InternalRow¶
InternalRow
is an abstraction of binary rows.
InternalRow
is also called Catalyst row or Spark SQL row.
Contract¶
copy¶
copy(): InternalRow
numFields¶
numFields: Int
setNullAt¶
setNullAt(
i: Int): Unit
update¶
update(
i: Int,
value: Any): Unit
Updates the value
at column i
Implementations¶
- BaseGenericInternalRow
- ColumnarBatchRow
- ColumnarRow
- JoinedRow
- MutableColumnarRow
- UnsafeRow
Serializable¶
InternalRow
is a Serializable
(Java).
Demo¶
// The type of your business objects
case class Person(id: Long, name: String)

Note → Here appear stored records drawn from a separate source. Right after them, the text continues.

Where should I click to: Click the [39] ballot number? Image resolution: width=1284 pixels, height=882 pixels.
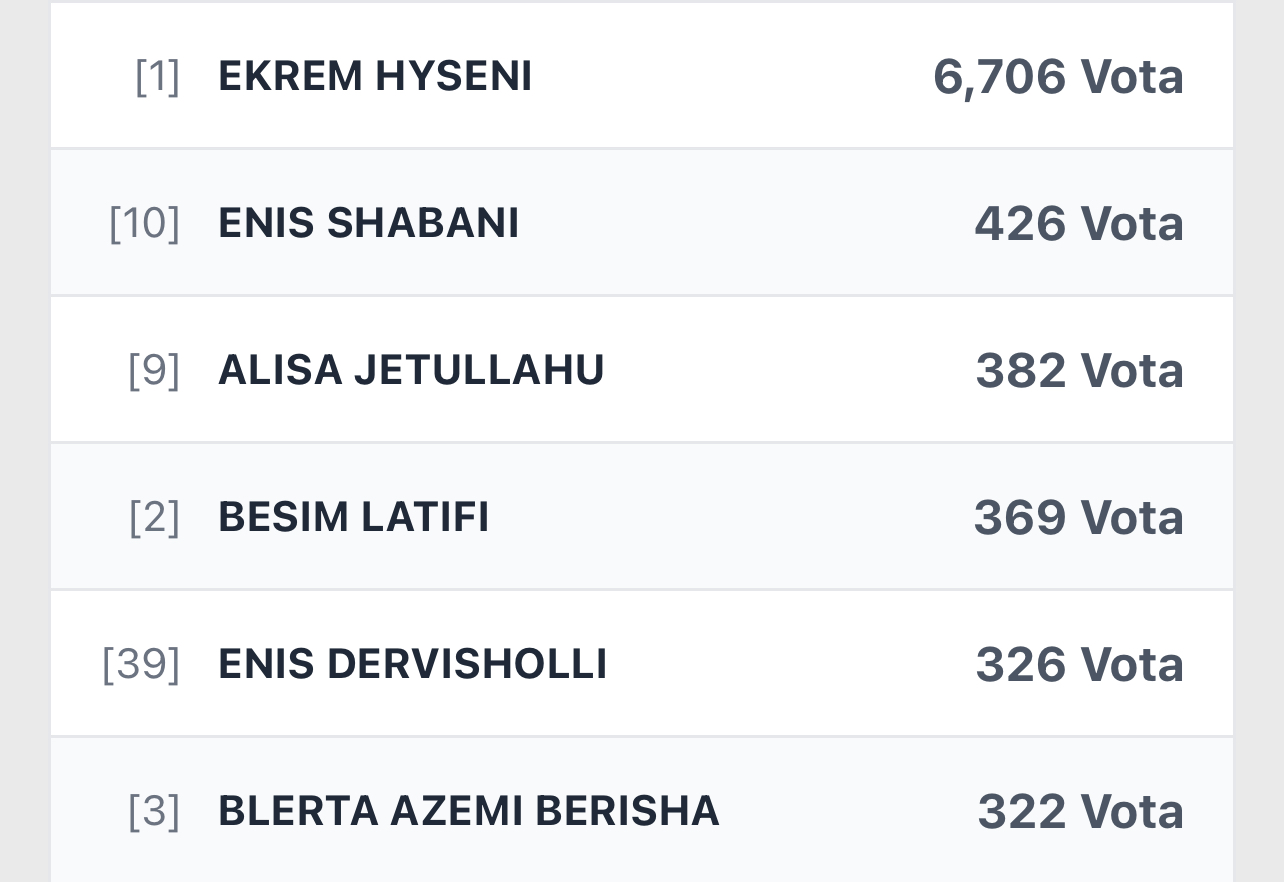click(x=141, y=664)
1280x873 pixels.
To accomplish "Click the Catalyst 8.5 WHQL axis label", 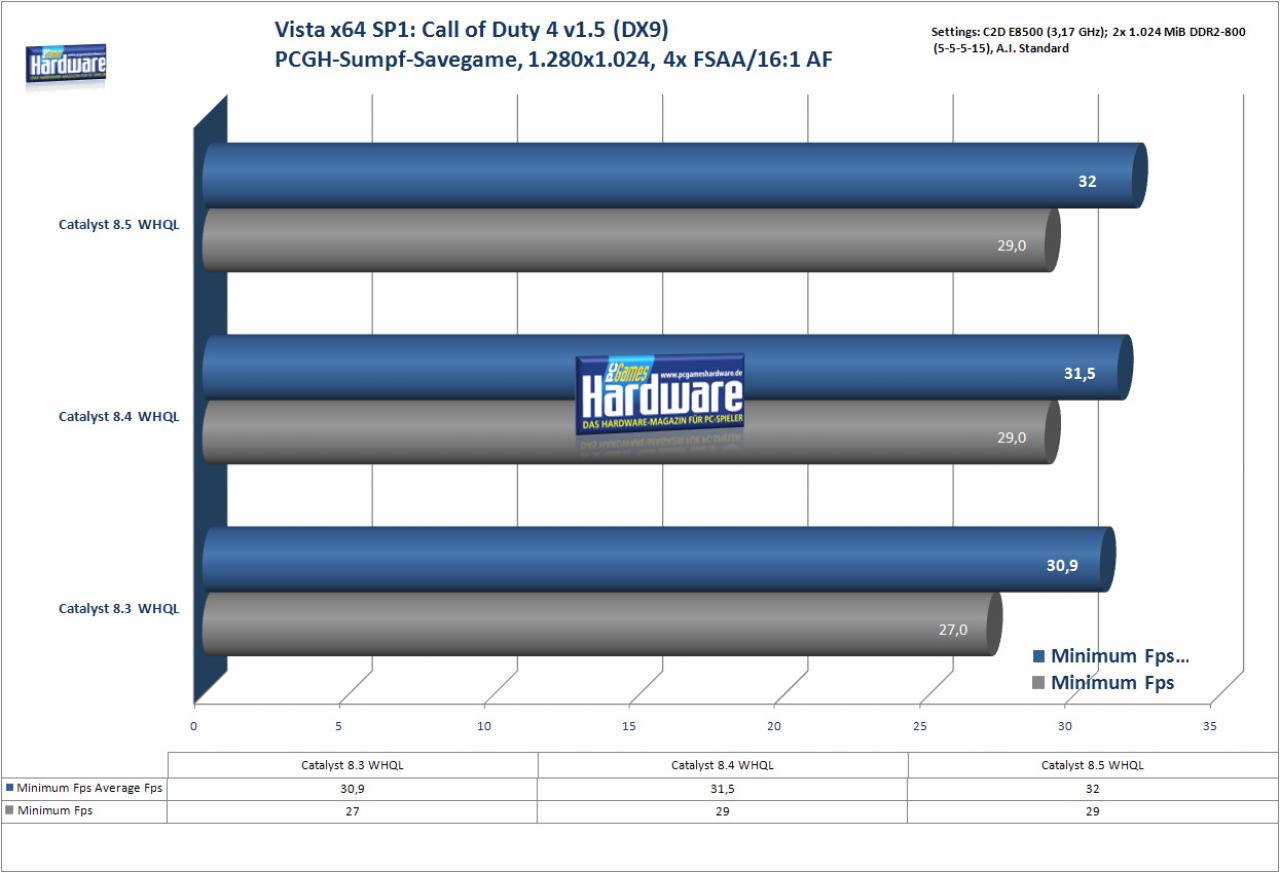I will tap(119, 225).
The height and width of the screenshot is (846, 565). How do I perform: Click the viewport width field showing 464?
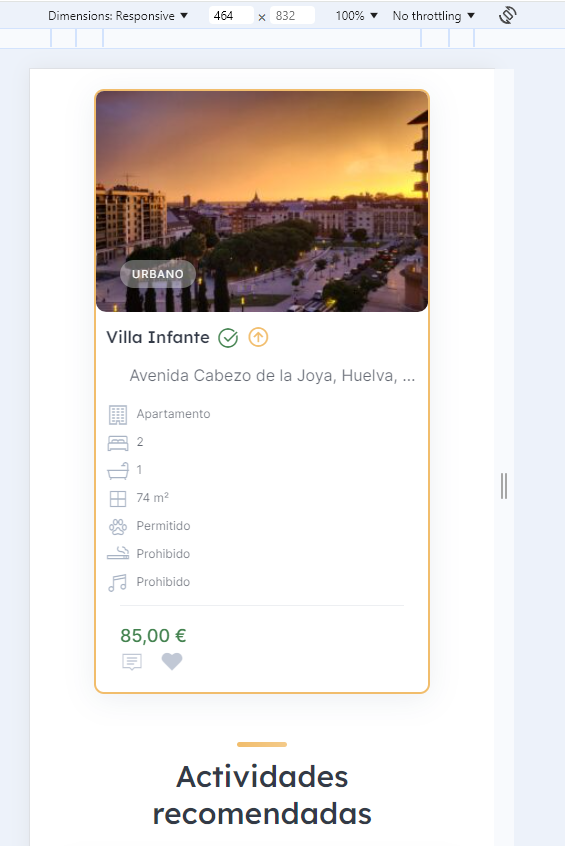point(231,16)
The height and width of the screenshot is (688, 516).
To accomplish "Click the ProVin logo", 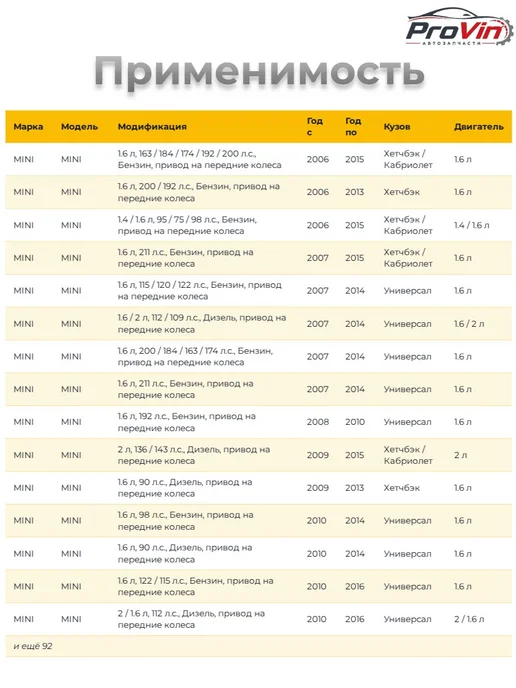I will click(x=459, y=27).
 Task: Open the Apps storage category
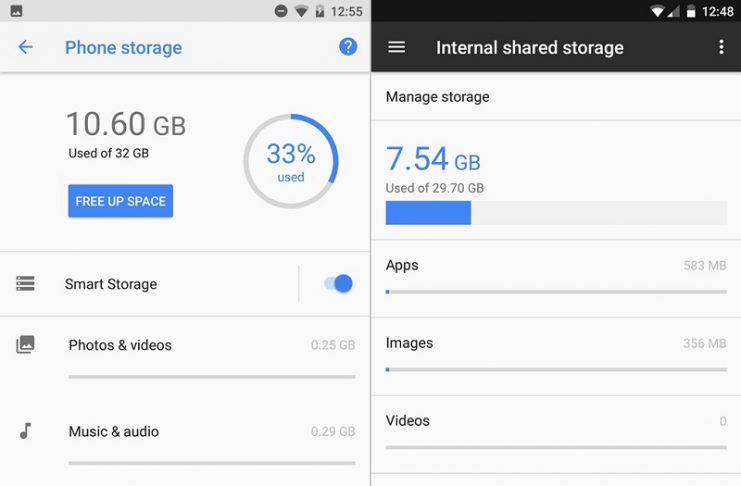[x=555, y=277]
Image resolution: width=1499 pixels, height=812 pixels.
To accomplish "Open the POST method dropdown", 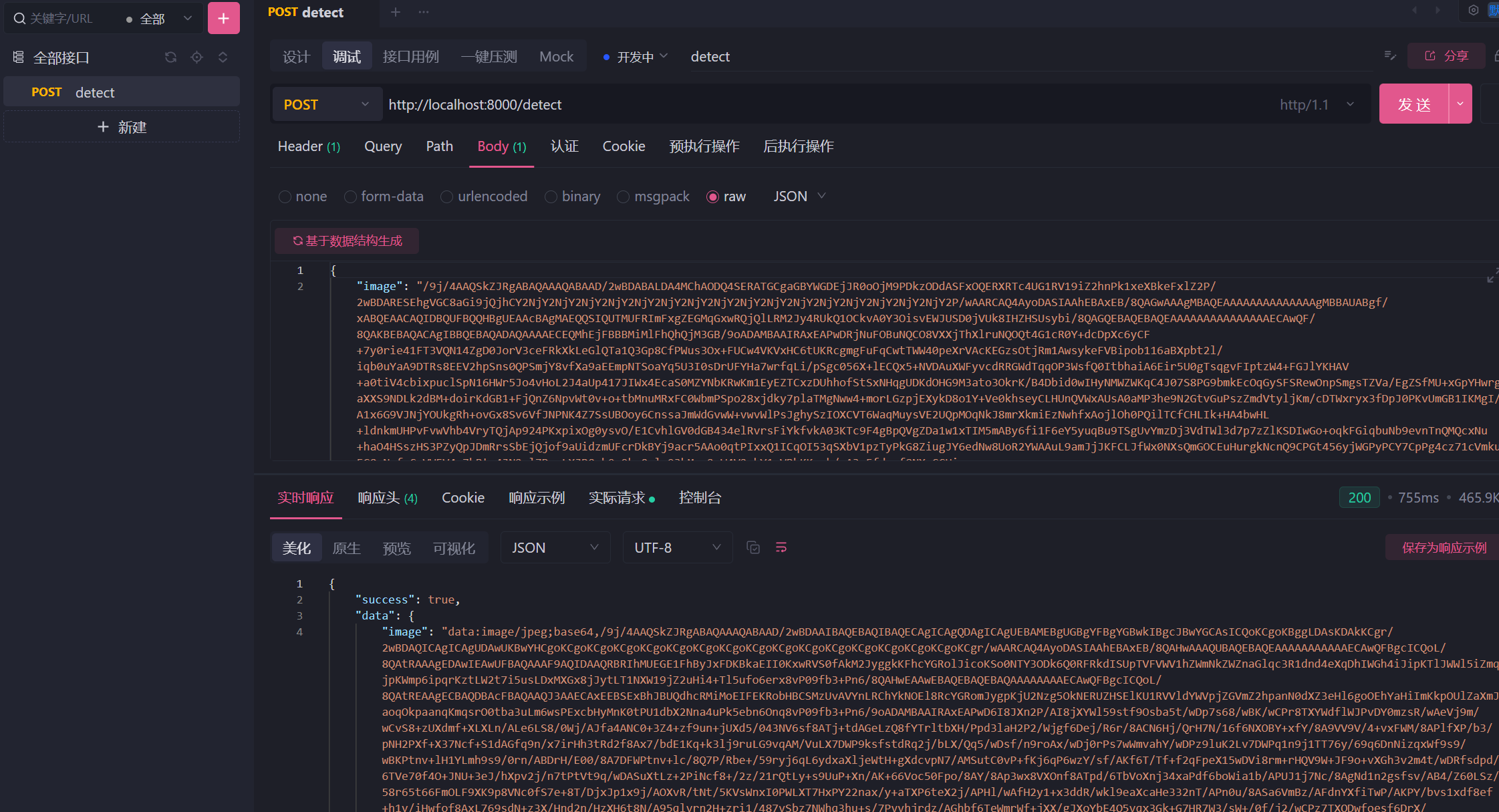I will [326, 105].
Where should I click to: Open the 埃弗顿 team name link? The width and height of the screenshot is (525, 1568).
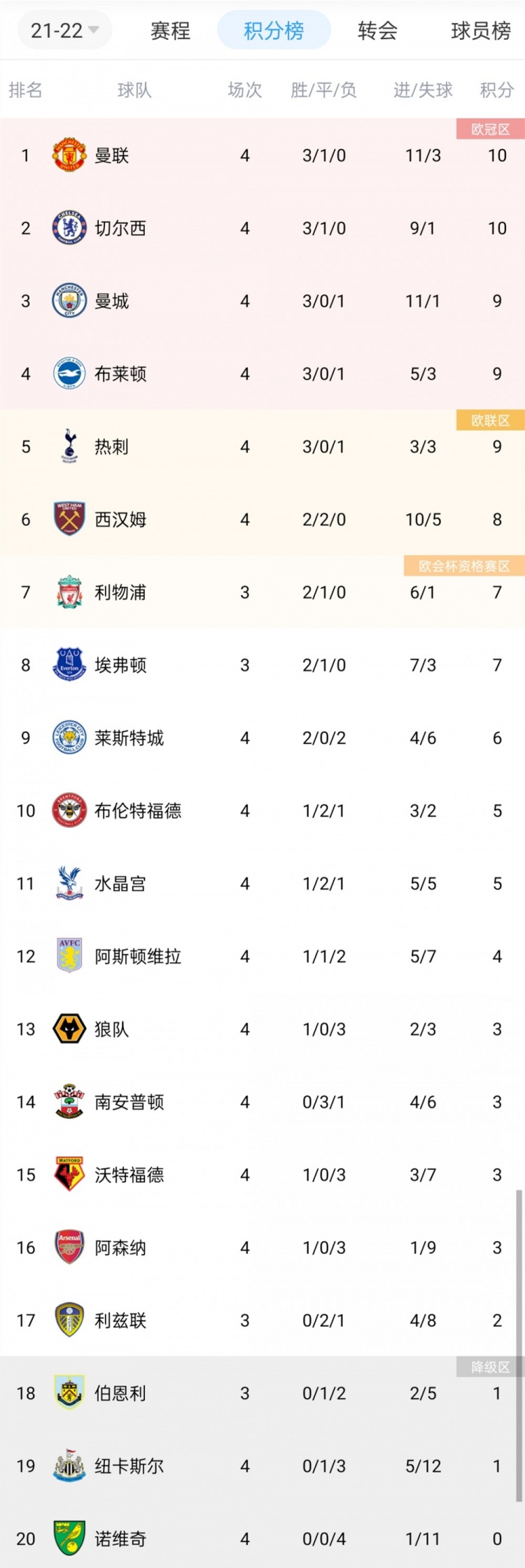[120, 665]
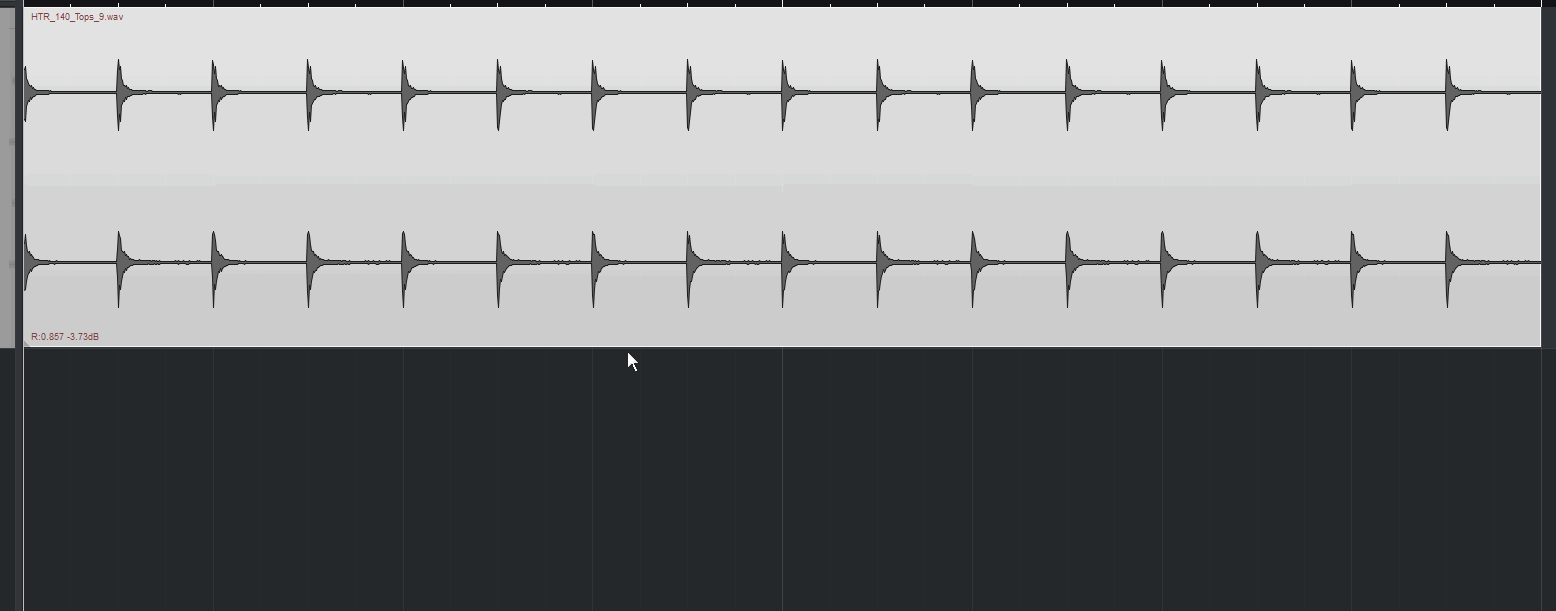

// The encoder for Person objects
import org.apache.spark.sql.Encoders
val personEncoder = Encoders.product[Person]
// The expression encoder for Person objects
import org.apache.spark.sql.catalyst.encoders.ExpressionEncoder
val personExprEncoder = personEncoder.asInstanceOf[ExpressionEncoder[Person]]
// Convert Person objects to InternalRow
scala> val row = personExprEncoder.toRow(Person(0, "Jacek"))
row: org.apache.spark.sql.catalyst.InternalRow = [0,0,1800000005,6b6563614a]
// How many fields are available in Person's InternalRow?
scala> row.numFields
res0: Int = 2
// Are there any NULLs in this InternalRow?
scala> row.anyNull
res1: Boolean = false
// You can create your own InternalRow objects
import org.apache.spark.sql.catalyst.InternalRow
scala> val ir = InternalRow(5, "hello", (0, "nice"))
ir: org.apache.spark.sql.catalyst.InternalRow = [5,hello,(0,nice)]
import org.apache.spark.sql.catalyst.InternalRow
scala> InternalRow.empty
res0: org.apache.spark.sql.catalyst.InternalRow = [empty row]
scala> InternalRow(0, "string", (0, "pair"))
res1: org.apache.spark.sql.catalyst.InternalRow = [0,string,(0,pair)]
scala> InternalRow.fromSeq(Seq(0, "string", (0, "pair")))
res2: org.apache.spark.sql.catalyst.InternalRow = [0,string,(0,pair)]
import org.apache.spark.sql.catalyst.InternalRow
import org.apache.spark.unsafe.types.UTF8String
val demoRow = InternalRow(UTF8String.fromString("demo"))
assert(demoRow.getString(0).equals("demo"))